-- Source data --
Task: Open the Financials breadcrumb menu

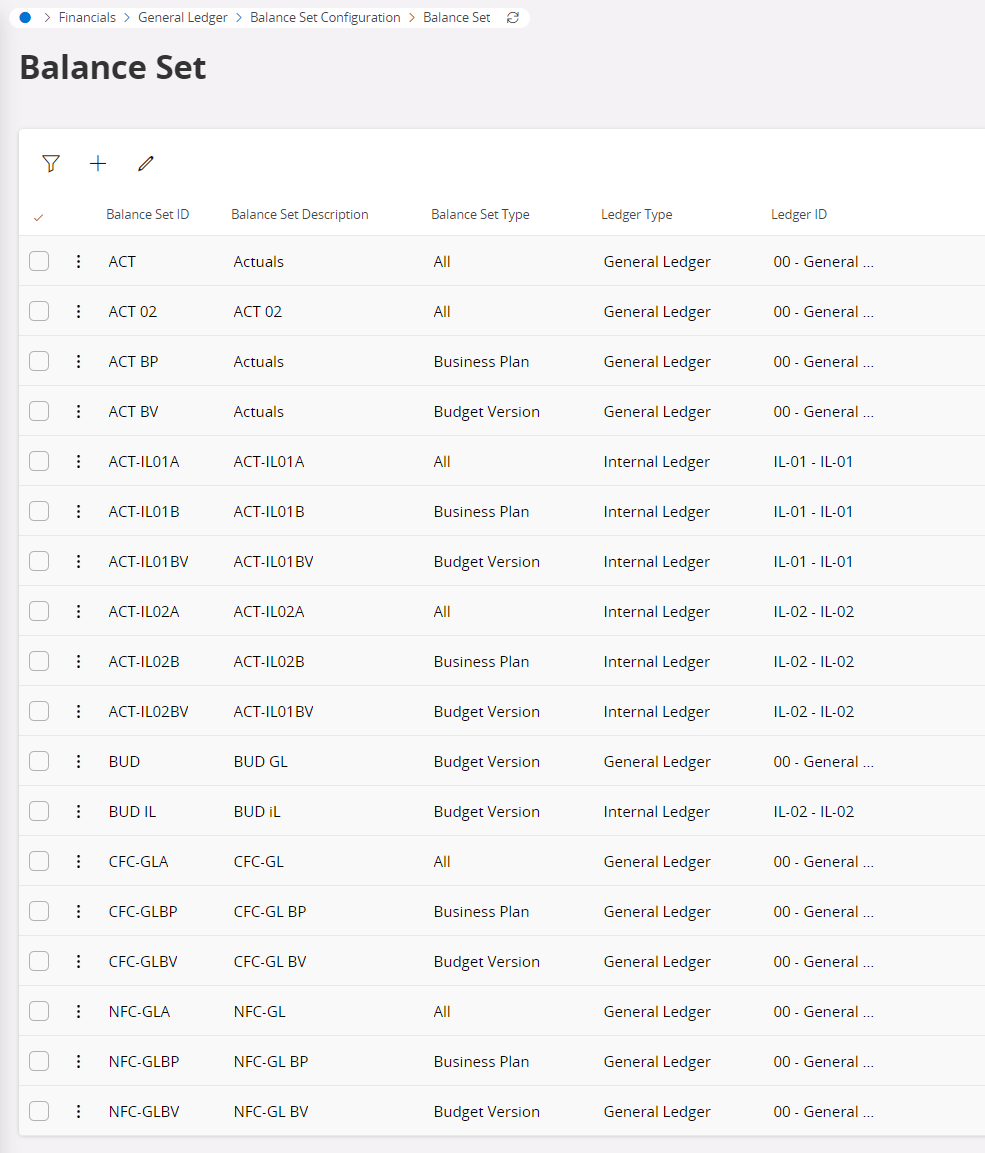Action: point(87,17)
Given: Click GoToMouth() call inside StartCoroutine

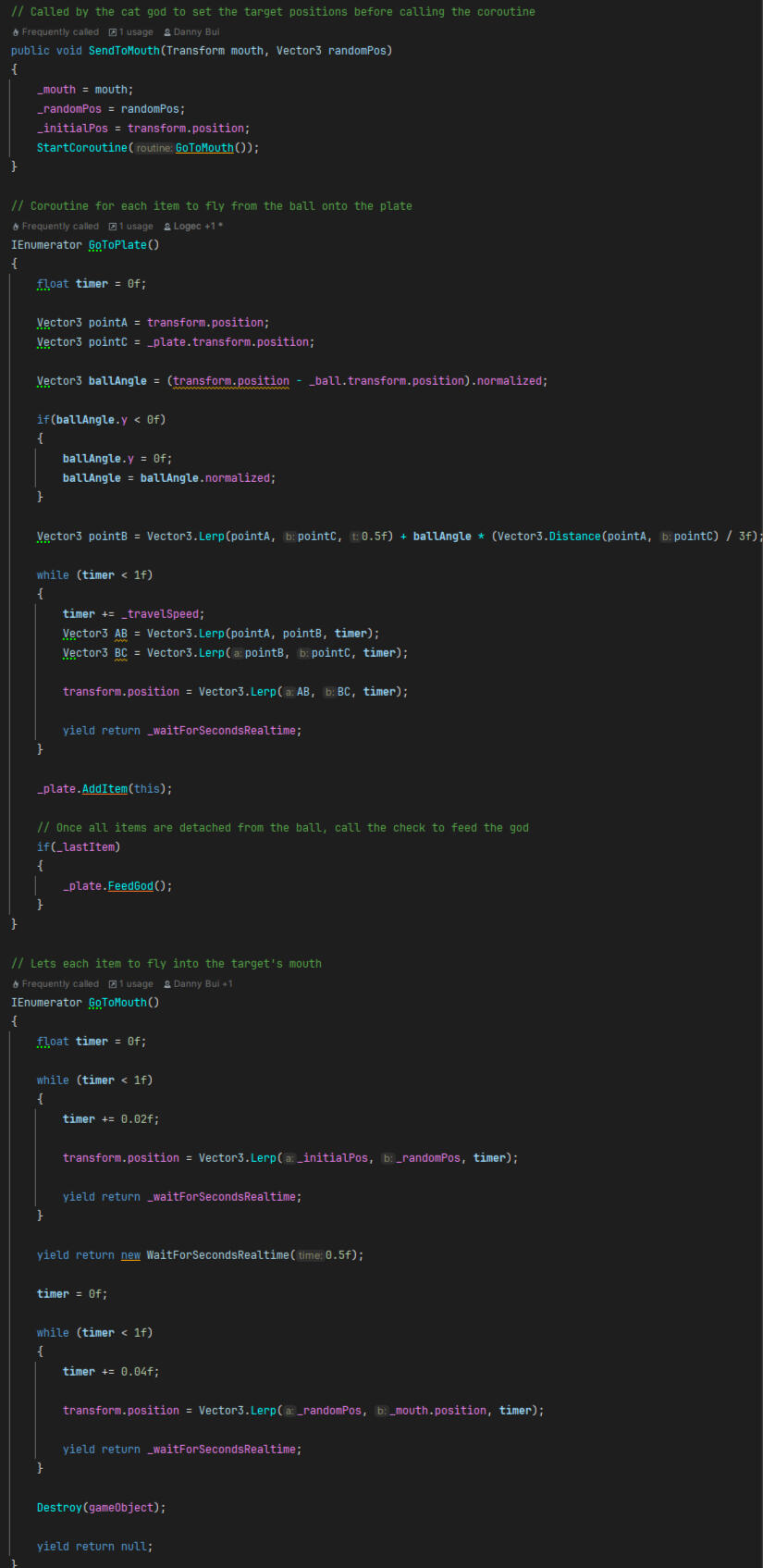Looking at the screenshot, I should 204,148.
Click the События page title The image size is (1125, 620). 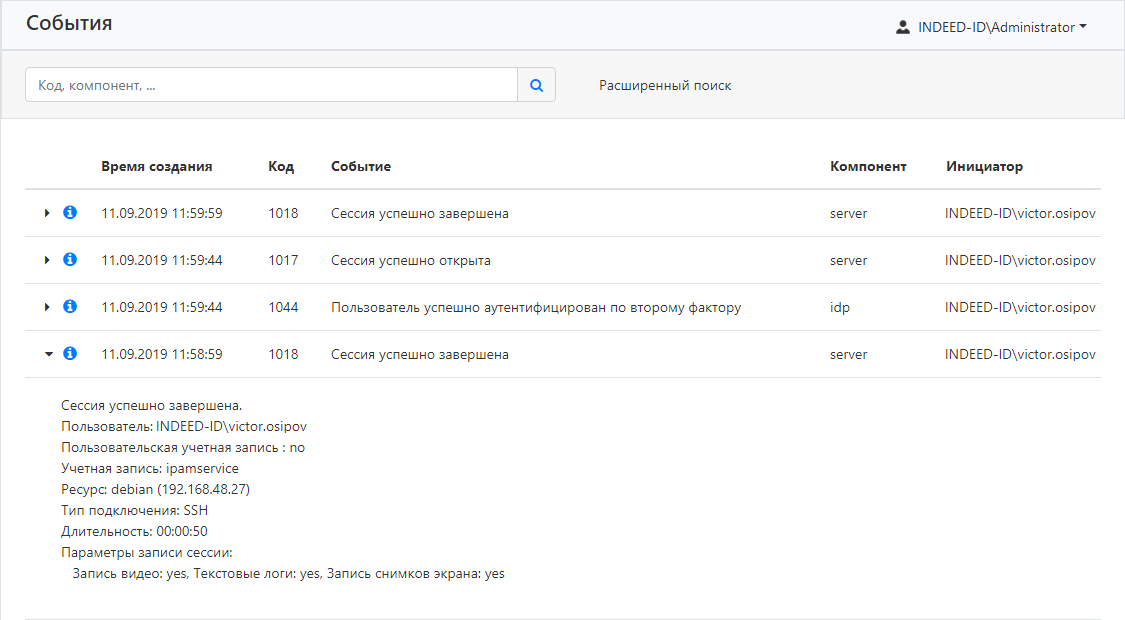(x=69, y=24)
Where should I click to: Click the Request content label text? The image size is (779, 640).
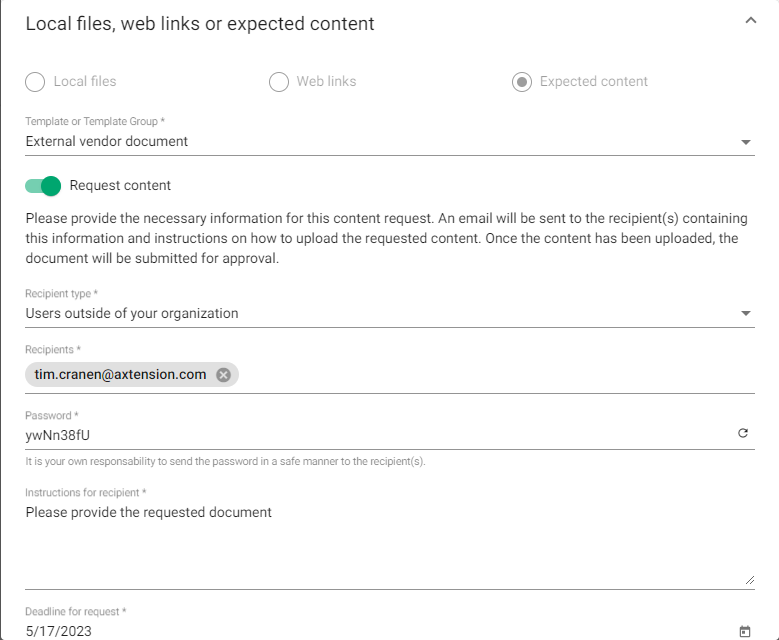pos(120,185)
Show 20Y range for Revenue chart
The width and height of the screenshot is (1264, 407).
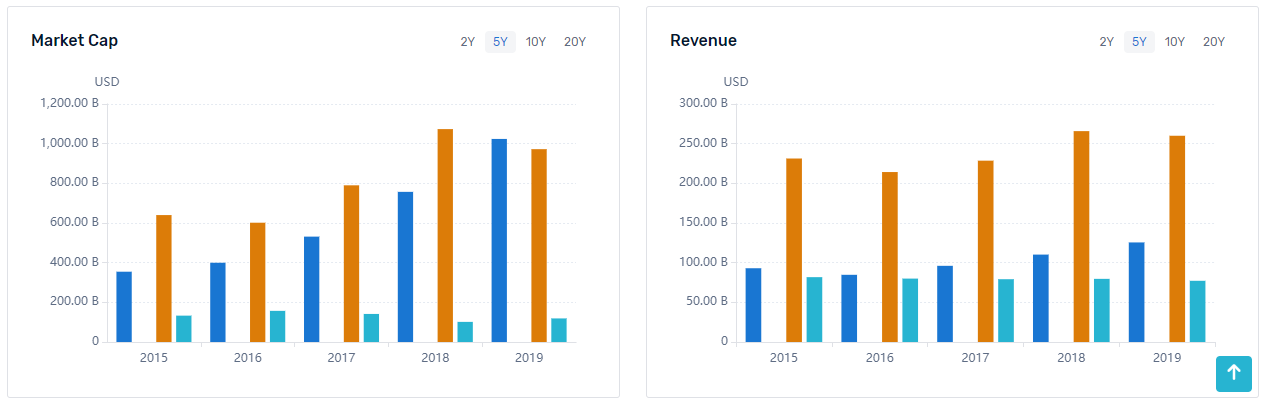[1214, 42]
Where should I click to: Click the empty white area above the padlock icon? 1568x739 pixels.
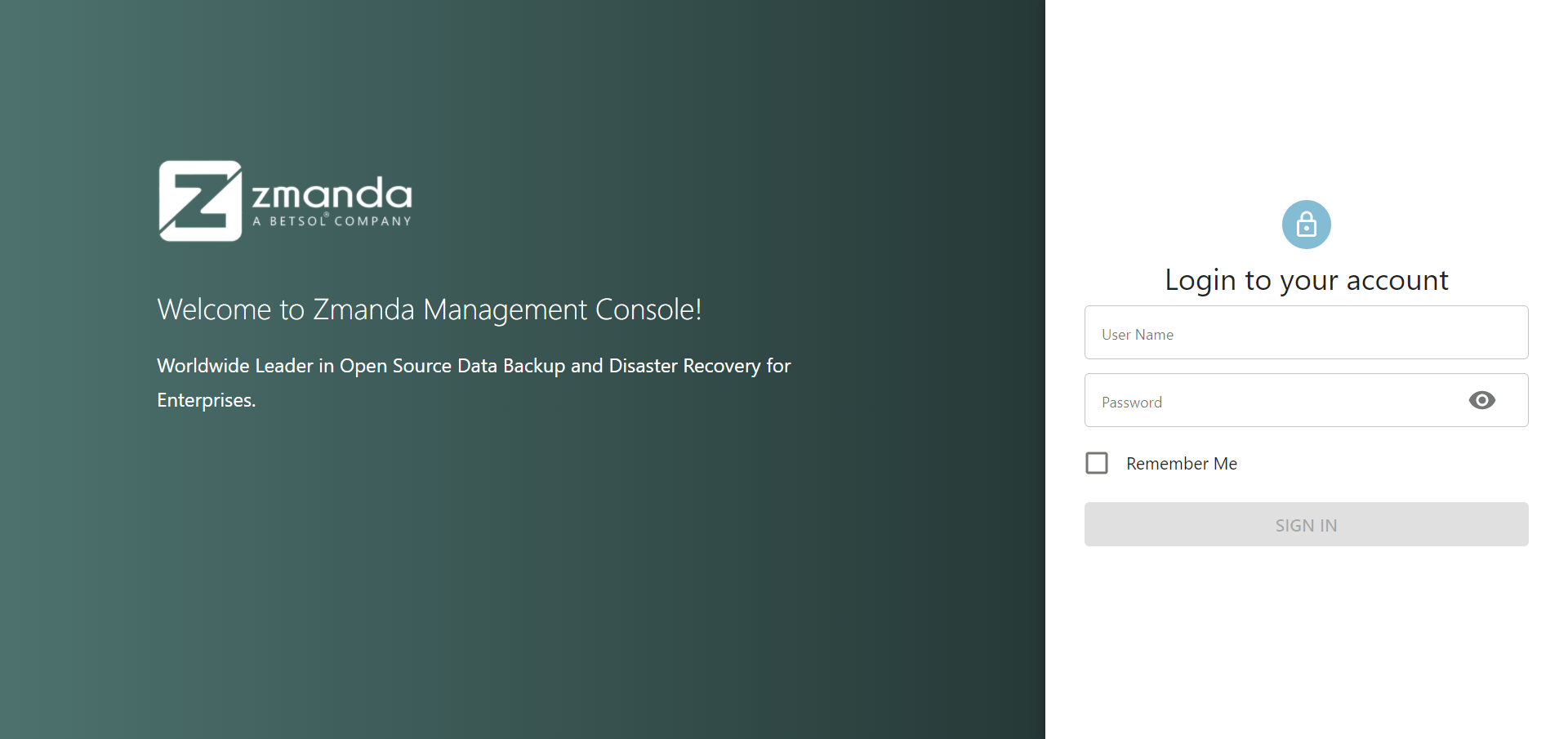coord(1306,98)
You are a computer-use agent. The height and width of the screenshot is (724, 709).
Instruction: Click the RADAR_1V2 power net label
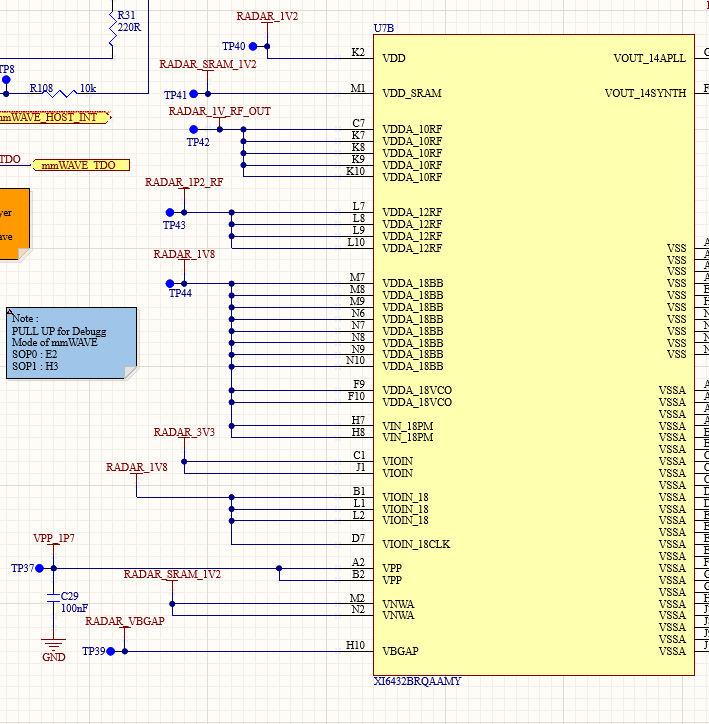pos(267,17)
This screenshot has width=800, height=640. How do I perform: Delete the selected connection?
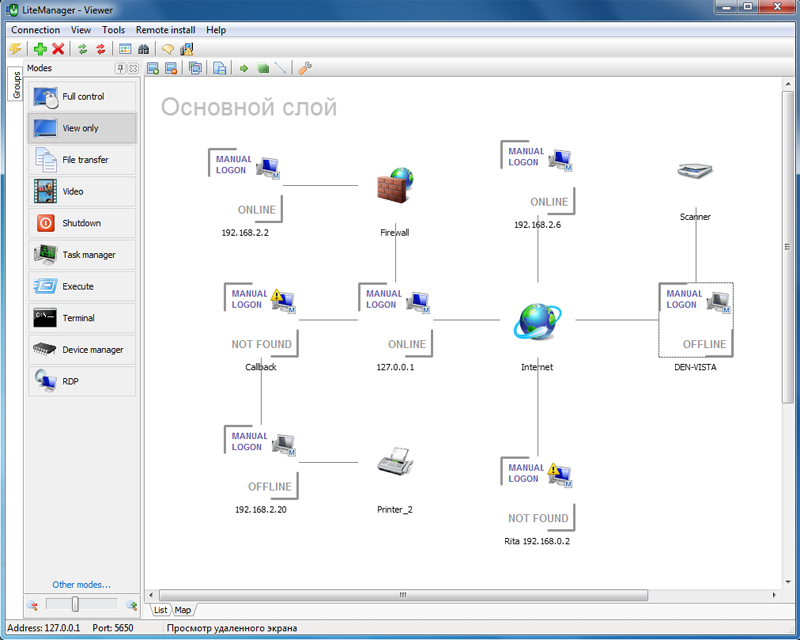pos(57,49)
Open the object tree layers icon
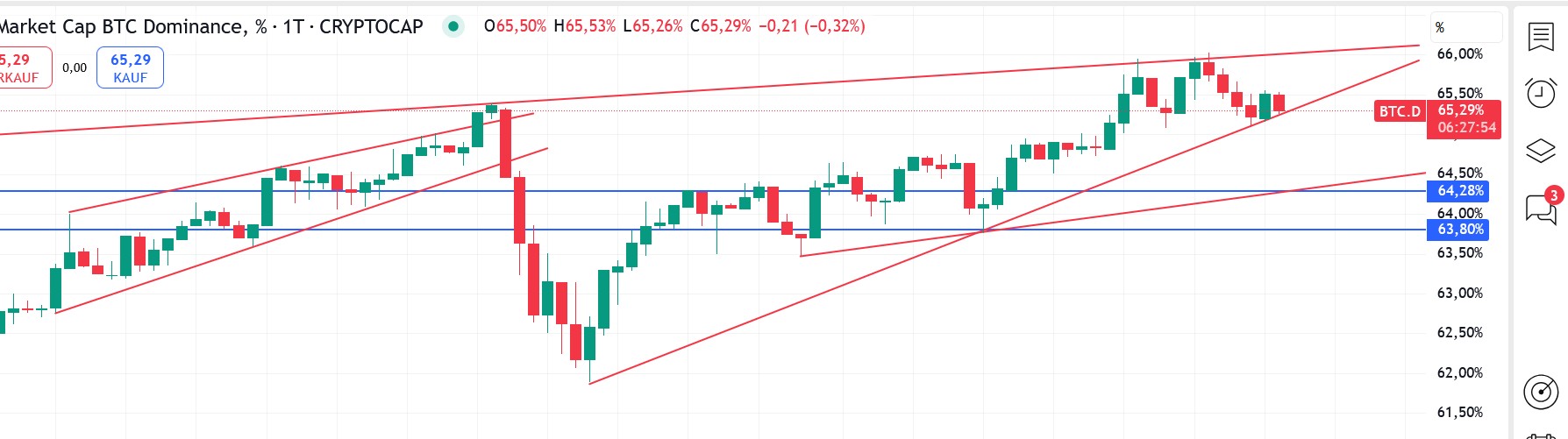The image size is (1568, 439). [x=1541, y=151]
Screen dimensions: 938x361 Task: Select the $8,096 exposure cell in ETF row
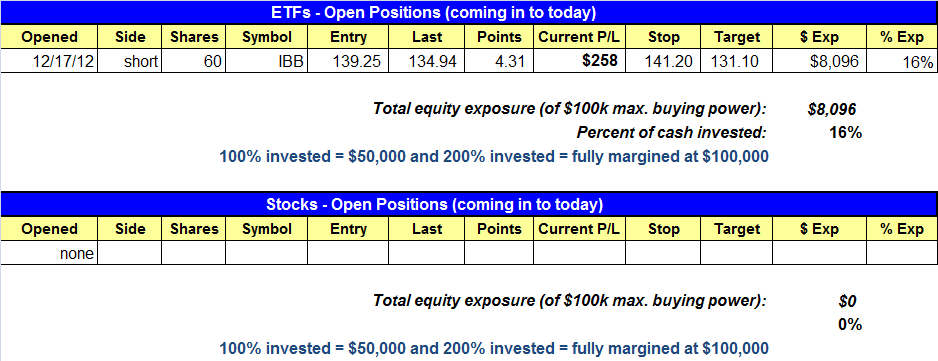(819, 61)
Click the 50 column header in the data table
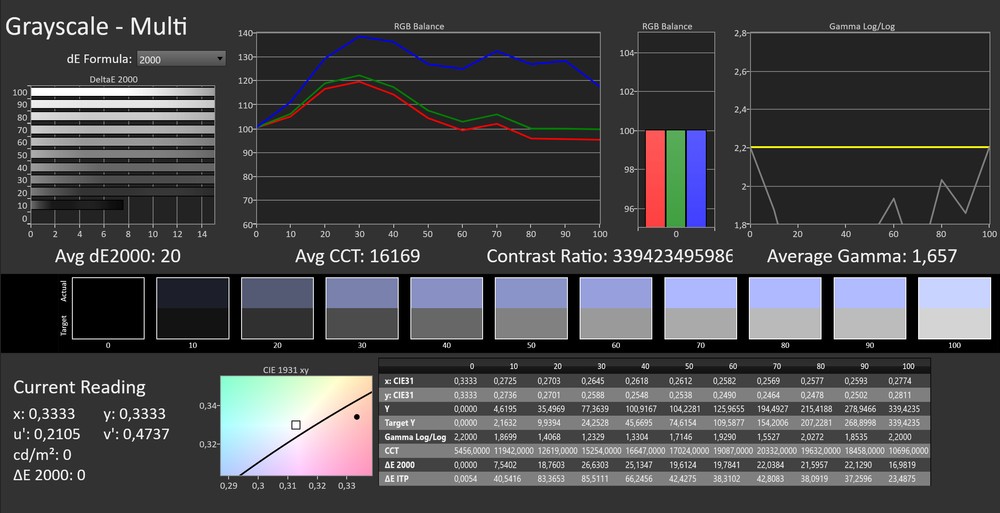This screenshot has width=1000, height=513. pyautogui.click(x=689, y=366)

-- Description of the task --
Copy exactly, please, every line from the one holding "Open the object tree layers icon" through the last line of the data, both ends included, and no pictures.

-- Completed exercise --
Open the object tree layers icon
The image size is (1568, 439). [x=1541, y=151]
Screen dimensions: 938x361 Task: Select the $8,096 exposure cell in ETF row
(819, 61)
Click the 50 column header in the data table
This screenshot has width=1000, height=513. pyautogui.click(x=689, y=366)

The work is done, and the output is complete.